So it was an education. I remember back in the UK, I worked in a cinema multiplex and we had some regular wheelchair patrons. Most of the other workers didn’t want to go near them, so I, after asking the first time if they wanted help (No was the universal answer) would walk beside them talking about films and what they had seen. I remember being proud of myself because I had pushed my comfort zone and talked to people in wheelchairs, and did so like they were normal human beings. I’m feeling pretty shitty about those feelings now, and of course the irony of being one of “those people” is not lost on me. As I said to Linda, “Why can’t they (people) at least be a bit courteous, I mean, I’ve been staring at their butts all day and I can still be courteous?” We stopped at Subway for lunch which had a severe angled ramp inside to comply with wheelchair regs, but no way to open the door while on it. Classic.

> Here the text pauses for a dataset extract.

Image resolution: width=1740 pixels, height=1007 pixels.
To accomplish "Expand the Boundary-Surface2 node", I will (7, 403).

I didn’t see anyone else out in a manual wheelchair, but I can tell you, I am already dreaming about my new rigid one I will be fitted for on Tuesday. There are so many things I want to change about the one I have (make it lighter, lighter!). We stopped at a bike shop and had the tires filled to full pressure for the pavement (someone decided throwing a bunch of pebbles in all the pavement would make it “artistic” – also bumpy). I really am trying to be positive (you should have heard Linda who came home with a headache from the stress of seeing so many people leap in front of me to save themselves .05 of a second). It is just that before, what people saw was big ole me, and now I am defined first by the chair (like the people who talked to me in an 8 year old vocabulary).

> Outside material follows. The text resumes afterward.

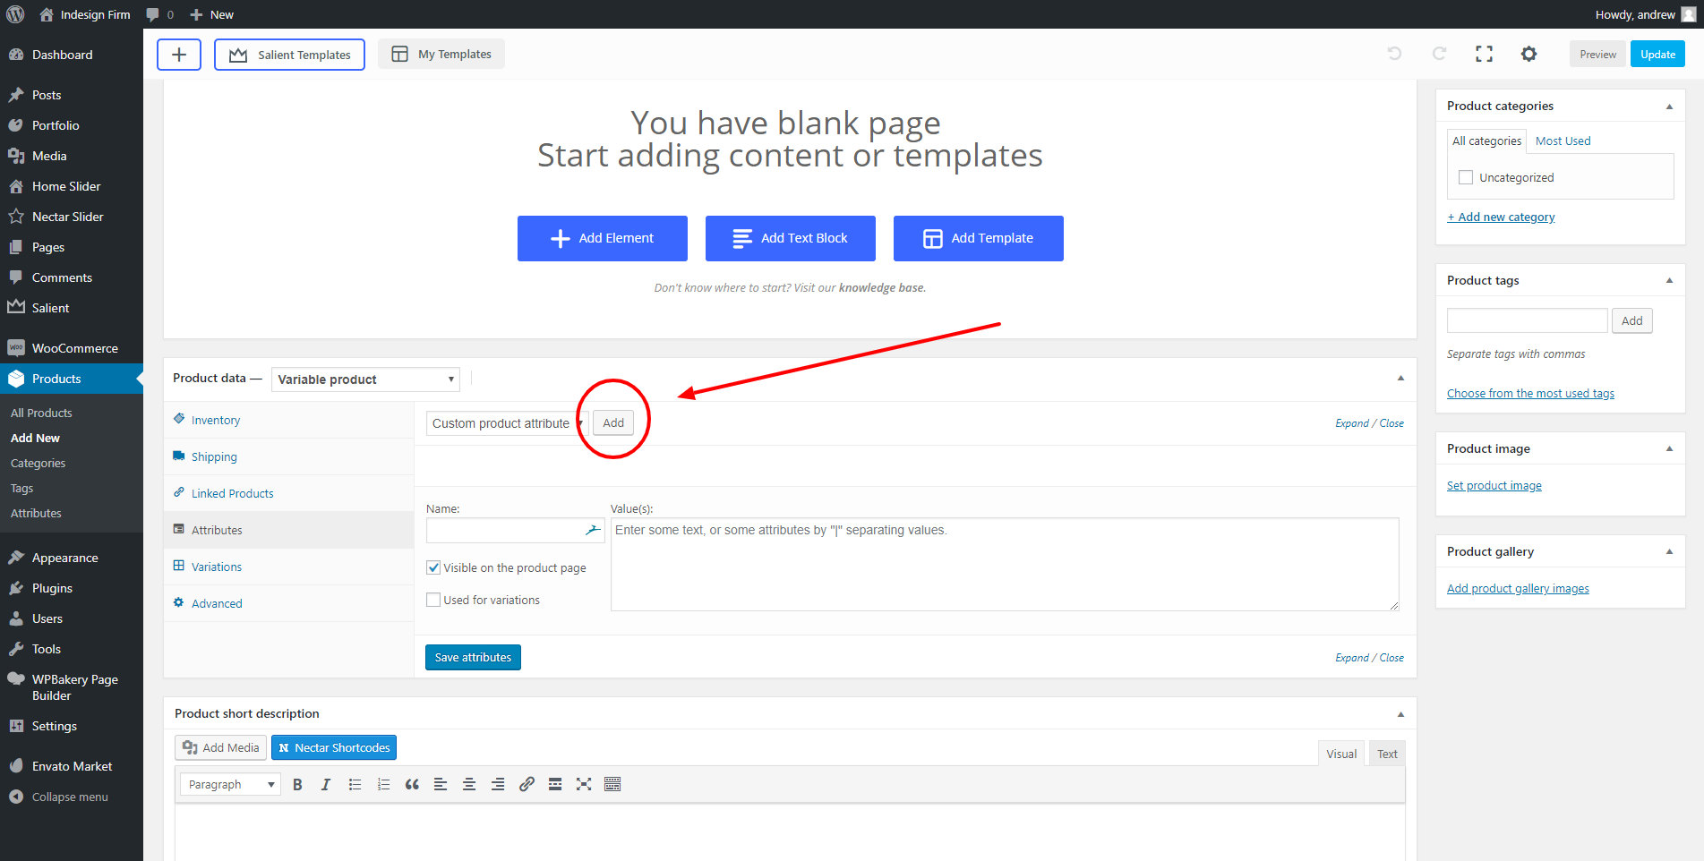Click the plus icon to add element
Screen dimensions: 1704x861
(x=179, y=55)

We just have to redefine that perception somehow, like today, when we went to the Oceanside park where people go on weekends to walk their dogs. The dogs loved to come sniff the wheelchair and the owners loved to talk to me about their dogs so we met a lot of people.

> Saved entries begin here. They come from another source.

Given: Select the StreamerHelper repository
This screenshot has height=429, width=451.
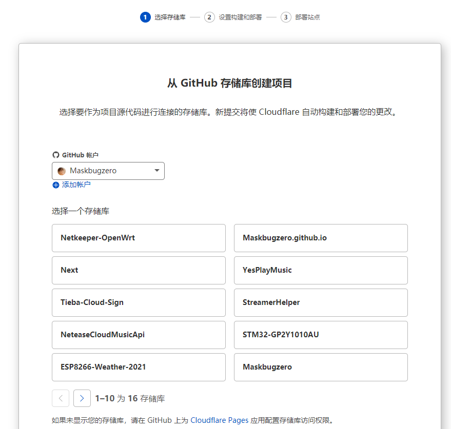Looking at the screenshot, I should click(321, 302).
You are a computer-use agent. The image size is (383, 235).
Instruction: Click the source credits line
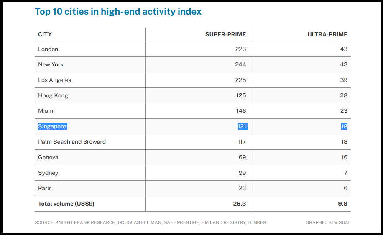[x=150, y=222]
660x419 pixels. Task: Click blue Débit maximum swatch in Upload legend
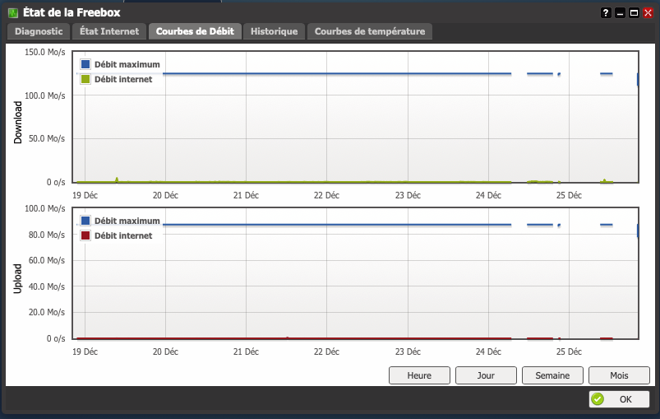tap(85, 221)
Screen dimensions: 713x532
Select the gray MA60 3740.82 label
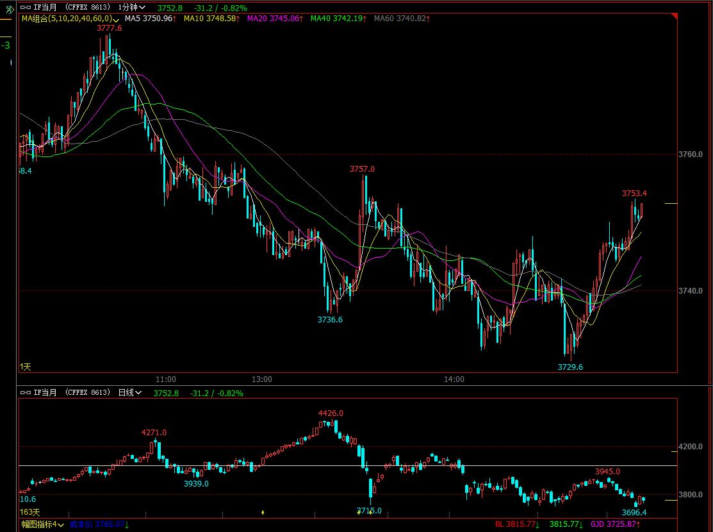[x=402, y=19]
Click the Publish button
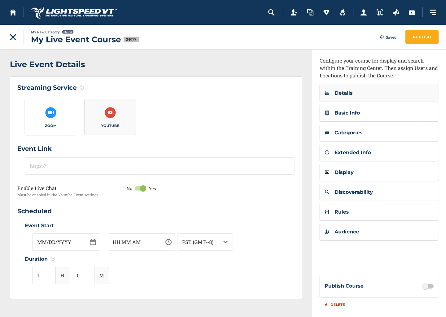 pos(422,37)
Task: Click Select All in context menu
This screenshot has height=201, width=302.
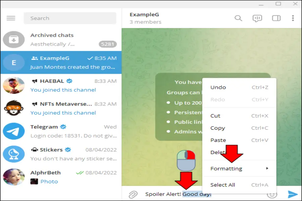Action: (x=222, y=185)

But one thing is I am building a whole new muscle group, a whole new incredibly painful muscle group (last night on pain pills I was still hallucinating from the pain and believed that Jesus was trying to kill me. At 4 am, our neighbor started moving stuff in the room next to my bed and I started clawing Linda almost screaming, “He’s coming, He’s coming to kill me and you know he can walk through walls!” – it was a long night). During the outings my heart rate topped at 150-160, and after taking more breaks was a standard 130 bpm or less. This means I am now mobile, and will not faint, and will not go into oxygen deprivation and will not die (so a plus from the walking which now has those small side effects). I do however have to kick one annoying habit. When the chair, due to the tilt of the pavement, slides one way or another, I tense my legs, or thrash them from side to side. This is the wheelchair equivalent of the first two years after I got my driver’s license when I would drive and my mother would be in the passenger's seat beside me. Her feet never stopped moving and I could audibly hear her foot slamming the invisible “brake petal” against the floor. She also used to hold onto the side of the door with both hands. Anyway, I need to learn to relax the legs, and let the upper body and arms do the talking, no matter how much I tense my legs, I still won’t stop sliding toward traffic if I don’t manipulate the wheels with my hands and arms.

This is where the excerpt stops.